Speaking for myself, I do not believe that the Act of 1911, supra, gives the insurance commissioner as such liquidator any authority to levy assessments, on policyholders without a petition to and order of the court, which proceedings should be fully set out in the plaintiff’s statement if suit is brought outside of Dauphin County; but if it does, then I hold that in his levy of such assessment the liquidator must set forth in detail sufficient facts to justify the assessment, just as he would be required to do in a petition to the court for *412authority to levy such assessment, or he must aver such facts in his statement as justify his claim against the defendant; in other words, the statement must be self-supporting and not put the defendant to extraneous research to find out if he legally owes the money claimed.

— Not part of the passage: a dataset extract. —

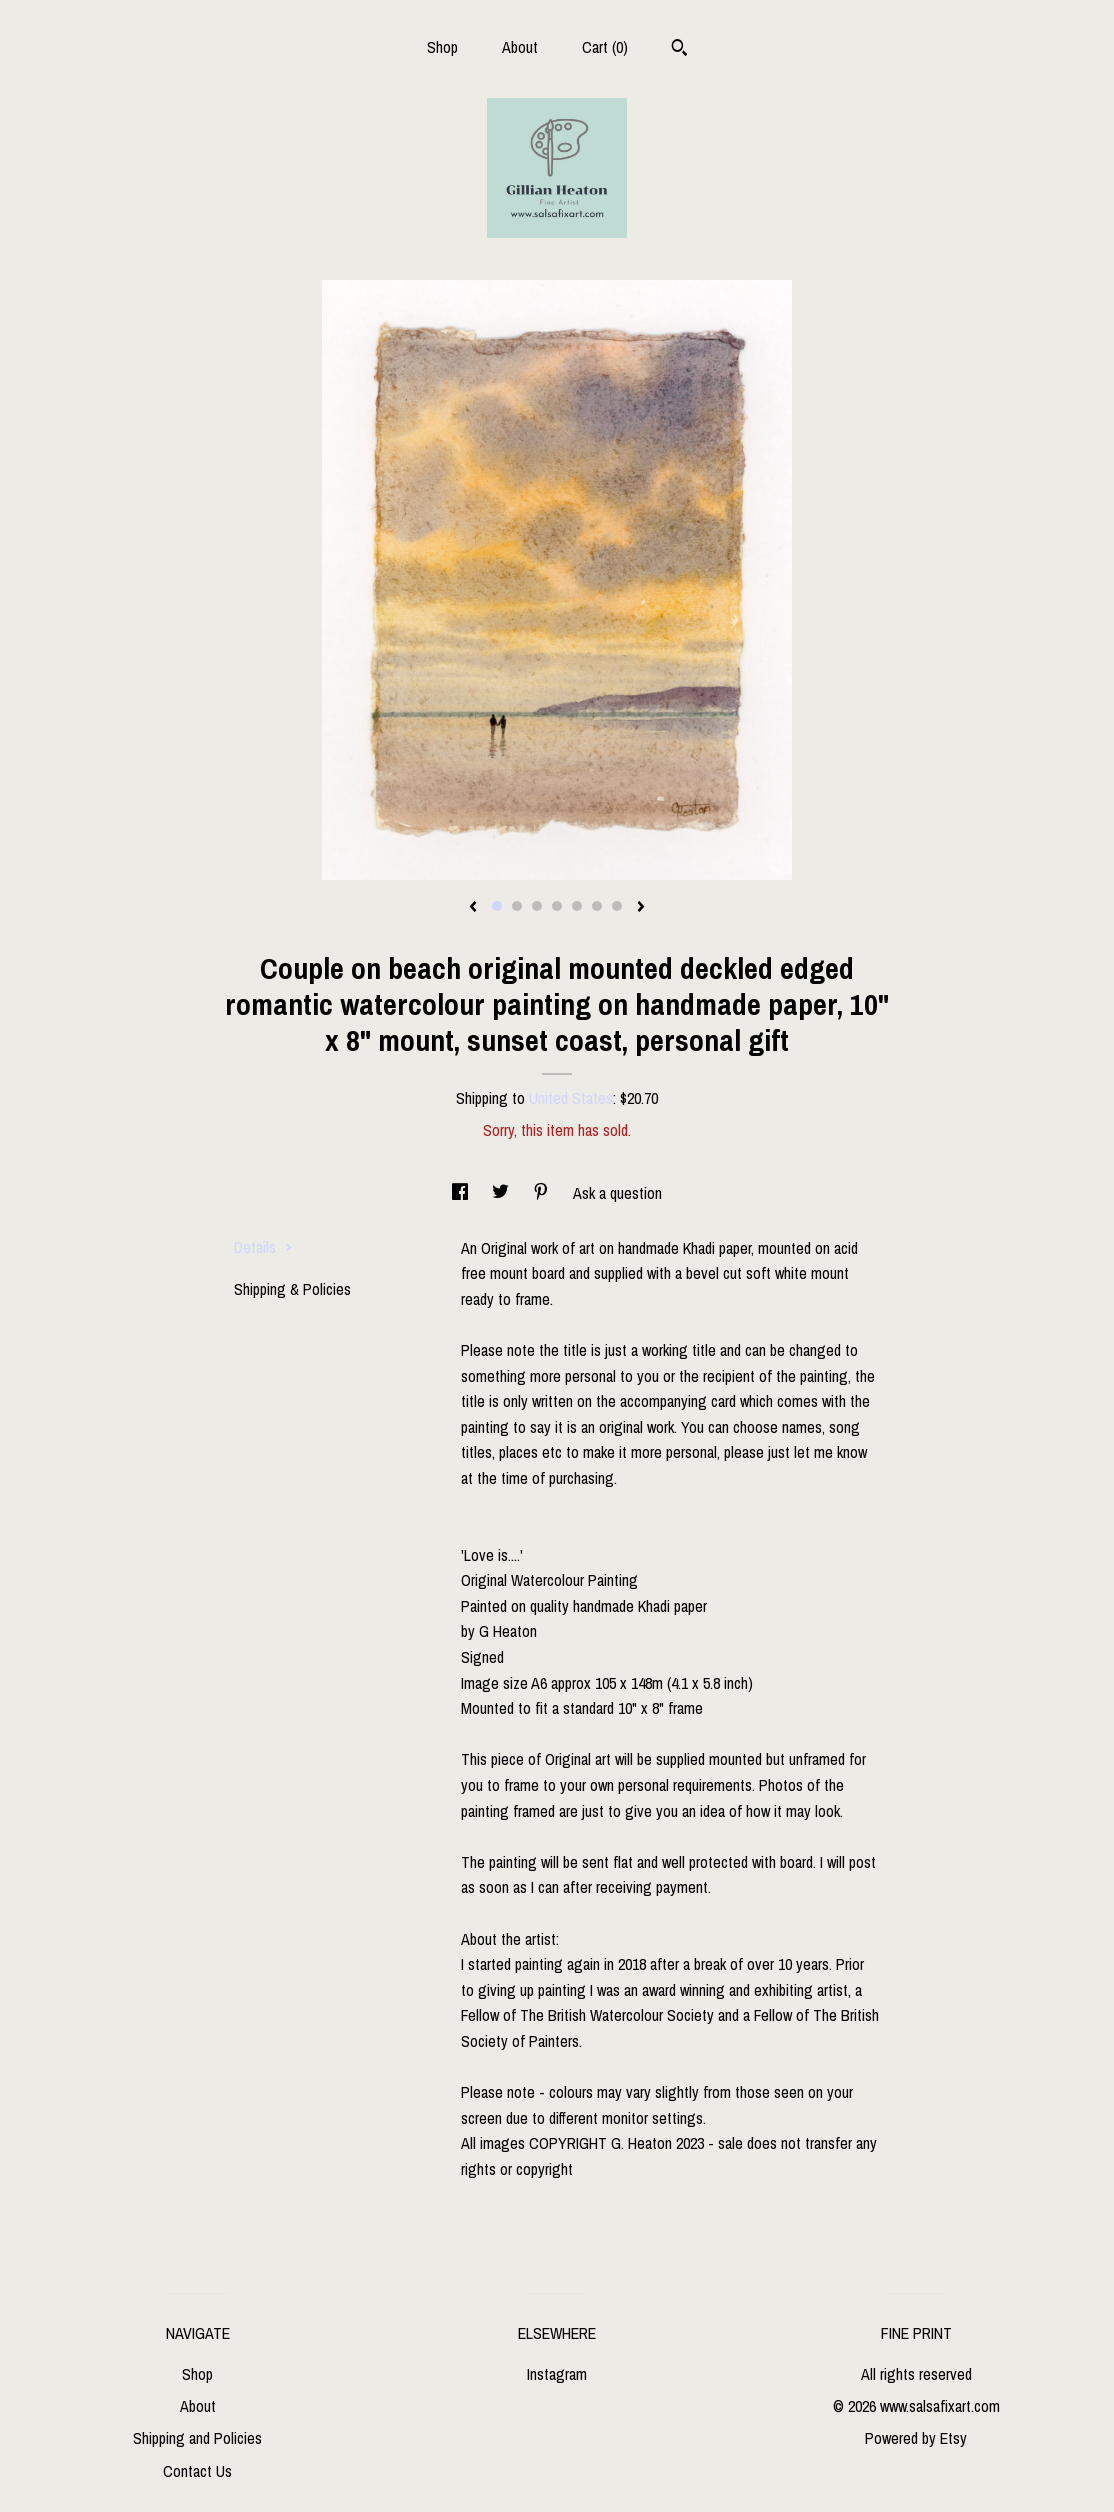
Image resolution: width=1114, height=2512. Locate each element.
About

The mutual insurance policyholder may be compelled to pay for losses of which he had no notice, incurred nearly a score of years before and many years after he ceased to be a policyholder, and when other formerly solvent policyholders are dead and their estates settled, so that practically the entire loss may fall on him; providing only suit is brought within six years after the date of the decree authorizing the. assessment: Schofield v. Turner, 213 Pa. 548. It is, therefore, not too much to require of a receiver or liquidator in such a suit that he set forth fully in his statement the facts on which his assessment is based, in other words, “the material facts on which the party pleading relies for his claim”: Act of May 14, 1915, P. L. 483.

Nothing of the kind was done in this case; there was no order of the Court of Common Pleas of Dauphin County, no details of any assessment, no facts averred from which the liability of the defendant could be determined.

I think the statement filed was insufficient and would, therefore, reverse the judgment and direct judgment to be entered for the defendant, unless the plaintiff within fifteen days filed a full, sufficient and self-supporting statement of claim.

Porter, J., concurs in this dissent.